What is the solution? I have decided to resume blogging while backing away from Facebook to see if I can get to a healthier place mentally. Though I have been writing almost daily posts on Facebook, using a mix of satire, humor and an occasional entry addressing a timely topic, I have decided that platform has become too unstable. I have decided it’s time for me to pull away from its constant barrage of outrage and misinformation.
I will link my WordPress blog to my Facebook account hoping to provide something positive, encouraging and hopeful but, I will not be posting much else beyond pictures for distant family.
What will my blog posts look like?
My blog will now be a little bit of everything. Sometimes it will relate to transplant and sometimes it will be the silliness and humor that Facebook followers have become used to but blog subscribers have not been subjected to. Sometimes my posts will teach, provide resources or provide more writing in the inspiration, motivational, and spiritual genres that Facebook users have not seen. It will be a smorgasbord of what is happening in my head.
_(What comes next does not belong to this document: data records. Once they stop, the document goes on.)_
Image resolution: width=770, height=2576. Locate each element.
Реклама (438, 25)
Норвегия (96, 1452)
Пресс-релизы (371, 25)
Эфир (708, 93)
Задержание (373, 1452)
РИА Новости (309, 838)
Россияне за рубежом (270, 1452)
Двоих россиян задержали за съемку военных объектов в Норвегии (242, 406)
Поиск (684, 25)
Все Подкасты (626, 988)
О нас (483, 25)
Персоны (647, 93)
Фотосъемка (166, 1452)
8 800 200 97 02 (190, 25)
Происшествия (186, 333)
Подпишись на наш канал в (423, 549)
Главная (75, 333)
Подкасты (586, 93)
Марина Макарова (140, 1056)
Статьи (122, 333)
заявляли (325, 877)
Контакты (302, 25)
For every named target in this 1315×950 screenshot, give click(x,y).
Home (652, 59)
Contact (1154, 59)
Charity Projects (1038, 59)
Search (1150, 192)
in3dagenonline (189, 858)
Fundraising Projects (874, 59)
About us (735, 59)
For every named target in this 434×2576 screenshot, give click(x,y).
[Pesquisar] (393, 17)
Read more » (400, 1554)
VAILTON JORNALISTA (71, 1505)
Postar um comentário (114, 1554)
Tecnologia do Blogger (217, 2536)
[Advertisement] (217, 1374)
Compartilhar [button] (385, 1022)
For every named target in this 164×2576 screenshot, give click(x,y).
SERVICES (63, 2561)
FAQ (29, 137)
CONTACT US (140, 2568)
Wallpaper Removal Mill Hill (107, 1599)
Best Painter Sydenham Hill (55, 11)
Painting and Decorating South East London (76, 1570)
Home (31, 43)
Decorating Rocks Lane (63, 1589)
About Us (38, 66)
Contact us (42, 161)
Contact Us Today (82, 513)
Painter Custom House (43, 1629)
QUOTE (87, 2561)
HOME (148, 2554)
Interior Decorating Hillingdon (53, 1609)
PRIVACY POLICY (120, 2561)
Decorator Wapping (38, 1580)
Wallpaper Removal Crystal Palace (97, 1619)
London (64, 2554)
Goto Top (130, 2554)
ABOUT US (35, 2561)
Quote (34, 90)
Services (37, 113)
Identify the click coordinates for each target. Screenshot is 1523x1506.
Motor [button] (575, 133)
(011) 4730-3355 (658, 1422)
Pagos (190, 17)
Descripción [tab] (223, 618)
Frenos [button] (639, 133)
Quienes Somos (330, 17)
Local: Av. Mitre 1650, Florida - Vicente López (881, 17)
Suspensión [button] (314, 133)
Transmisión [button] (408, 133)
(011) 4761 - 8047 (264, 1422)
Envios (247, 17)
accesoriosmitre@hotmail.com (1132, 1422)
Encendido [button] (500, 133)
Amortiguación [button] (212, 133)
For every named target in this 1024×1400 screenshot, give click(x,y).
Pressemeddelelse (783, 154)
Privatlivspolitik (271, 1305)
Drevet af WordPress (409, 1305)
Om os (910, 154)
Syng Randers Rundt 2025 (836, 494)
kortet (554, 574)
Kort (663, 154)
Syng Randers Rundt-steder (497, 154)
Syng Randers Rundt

If you are a Facebook regular, I invite you to subscribe so that you receive my blog entries by e-mail. That will also be the best route for others who have also decided to pull away from Facebook and spend less and less time there.
Of course, if I get tagged in things on Facebook pics or comments, I’ll still see them. I can’t dump Facebook altogether because so many still use it to communicate. My goal, however, is to spend far less time there so I will not be reading all the memes, forwards, mean-spirited attacks, slanderous assaults, and misinformation.
I’ve been noticing that garbage in is indeed resulting in garbage out in my own life. My garbage out is my increasingly-cruddy attitude, my lack of motivation, and a somewhat fatalist, cynical view. That is not like me at all.
Yes, YOLO (You Only Live Once). And, yes, GIGO (Garbage In: Garbage Out). If I only live once, I want to limit my garbage consumption.